Diabetes and erectile dysfunction
Erectile dysfunction is a common condition affecting men with diabetes. Thorough medical assessment is necessary to exclude secondary causes and classic risk factors should be managed concurrently.
- Erectile dysfunction affects more than 50% of men with diabetes.
- Poor glycaemic control and longer duration of diabetes confer greater risk and severity of erectile dysfunction.
- Phosphodiesterase type 5 inhibitors are the first-line pharmacotherapies.
- Treatment failure may be higher in men with diabetes, depending on extent of microvascular and macrovascular complications.
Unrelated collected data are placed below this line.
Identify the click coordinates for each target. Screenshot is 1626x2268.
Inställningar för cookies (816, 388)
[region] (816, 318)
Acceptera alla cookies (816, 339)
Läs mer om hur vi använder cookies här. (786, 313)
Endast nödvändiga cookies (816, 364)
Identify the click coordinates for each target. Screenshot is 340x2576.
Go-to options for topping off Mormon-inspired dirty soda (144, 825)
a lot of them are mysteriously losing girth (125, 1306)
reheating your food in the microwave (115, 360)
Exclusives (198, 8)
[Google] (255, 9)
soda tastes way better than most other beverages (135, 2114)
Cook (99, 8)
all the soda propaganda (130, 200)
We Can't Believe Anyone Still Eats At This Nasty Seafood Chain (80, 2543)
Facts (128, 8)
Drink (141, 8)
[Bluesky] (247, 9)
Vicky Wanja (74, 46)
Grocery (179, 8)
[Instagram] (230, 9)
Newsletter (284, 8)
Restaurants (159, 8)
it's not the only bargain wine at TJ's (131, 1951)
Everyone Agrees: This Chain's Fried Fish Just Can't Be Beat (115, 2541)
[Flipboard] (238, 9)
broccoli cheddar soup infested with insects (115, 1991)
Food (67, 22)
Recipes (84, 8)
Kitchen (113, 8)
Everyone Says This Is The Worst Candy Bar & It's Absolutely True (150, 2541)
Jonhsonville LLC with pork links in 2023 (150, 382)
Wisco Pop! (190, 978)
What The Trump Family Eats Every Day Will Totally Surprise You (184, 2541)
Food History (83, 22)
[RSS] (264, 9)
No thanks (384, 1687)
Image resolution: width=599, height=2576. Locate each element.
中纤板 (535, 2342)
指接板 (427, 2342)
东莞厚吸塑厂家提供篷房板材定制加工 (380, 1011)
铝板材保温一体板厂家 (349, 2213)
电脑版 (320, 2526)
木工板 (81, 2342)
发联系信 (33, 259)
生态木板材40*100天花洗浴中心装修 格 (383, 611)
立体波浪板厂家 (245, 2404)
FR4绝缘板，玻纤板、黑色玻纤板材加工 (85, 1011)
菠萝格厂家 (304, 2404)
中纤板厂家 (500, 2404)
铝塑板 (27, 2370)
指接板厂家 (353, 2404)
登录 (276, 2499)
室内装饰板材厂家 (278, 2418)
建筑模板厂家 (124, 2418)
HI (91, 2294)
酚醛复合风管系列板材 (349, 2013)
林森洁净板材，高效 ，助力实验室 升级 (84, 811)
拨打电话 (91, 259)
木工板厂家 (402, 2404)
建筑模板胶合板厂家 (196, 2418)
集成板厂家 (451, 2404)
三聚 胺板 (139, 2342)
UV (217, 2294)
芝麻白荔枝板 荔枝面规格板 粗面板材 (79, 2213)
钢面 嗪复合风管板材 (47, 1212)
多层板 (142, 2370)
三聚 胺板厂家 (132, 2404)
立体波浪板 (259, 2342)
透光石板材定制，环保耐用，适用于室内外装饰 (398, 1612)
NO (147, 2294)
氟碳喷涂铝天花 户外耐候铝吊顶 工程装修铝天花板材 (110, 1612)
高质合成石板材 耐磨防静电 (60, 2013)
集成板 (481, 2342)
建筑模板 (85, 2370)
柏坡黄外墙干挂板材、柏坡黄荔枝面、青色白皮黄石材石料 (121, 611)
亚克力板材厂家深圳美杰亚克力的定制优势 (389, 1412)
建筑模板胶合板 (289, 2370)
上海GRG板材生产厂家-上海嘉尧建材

Erectile dysfunction (ED), defined as an inability to achieve and maintain an erection of sufficient rigidity for satisfactory sexual intercourse, usually affects men over the age of 40 years. Other types of sexual dysfunction include premature ejaculation, delayed ejaculation and reduced sex drive (libido), however, this article will focus primarily on ED.
Prevalence
ED has an estimated prevalence of about 20% in the general population but the prevalence is higher in older men and in those with diabetes. The ‘45 and Up’ study, which surveyed 108,477 men in New South Wales on self-reported ED, showed that the prevalence of moderate (usually present) or complete ED (always present) was 62.5% in men with diabetes, compared with 32.4% in men without diabetes. This gave an odds ratio of 2.39 (95% confidence interval [CI], 2.27 to 2.51; p<0.01) for men with diabetes after adjusting for age, comorbidities and sociodemographic characteristics.1 A recent systematic review and meta-analysis of 145 studies estimated the prevalence of ED in men with diabetes at 52.5% with an odds ratio of 3.62 (95% CI, 2.53 to 5.16; p<0.0001) compared with healthy controls.2 The same study reported the prevalence of ED to be 37.5% in men with type 1 diabetes and 66.3% in men with type 2 diabetes, but this was likely due to younger mean age in the type 1 diabetes population. A retrospective analysis of self-reported ED in the Health Professionals Follow-up Study cohort showed a higher risk of developing ED in men with type 1 diabetes than in men with type 2 diabetes, with a relative risk of 3.0 (95% CI, 1.5 to 9.5) and 1.3 (95% CI, 1.1 to 1.5), respectively, compared with men without diabetes after adjusting for age, comorbidities and lifestyle factors.3
Physiology of erections
During sexual arousal, parasympathetic nerves innervating the penis release acetylcholine, which stimulates endothelial cells that line the trabecular sinusoids within the penis. This results in the release of nitric oxide from the endothelial cells. Nitric oxide is also released from nonadrenergic noncholinergic neurons. Nitric oxide activates guanylate cyclase, which increases the concentration of cyclic guanosine monophosphate (cGMP), resulting in the relaxation of trabecular smooth muscle. This relaxation of smooth muscle in the arterial walls and the sinusoids of the corpora cavernosa increases arterial blood flow and allows blood to pool in the sinusoids. This in turn causes compression of the draining veins against the rigid tunica albuginea and a reduction in venous outflow.4 Phosphodiesterase type 5 (PDE5) breaks down cGMP, eventually resulting in detumescence (Figure).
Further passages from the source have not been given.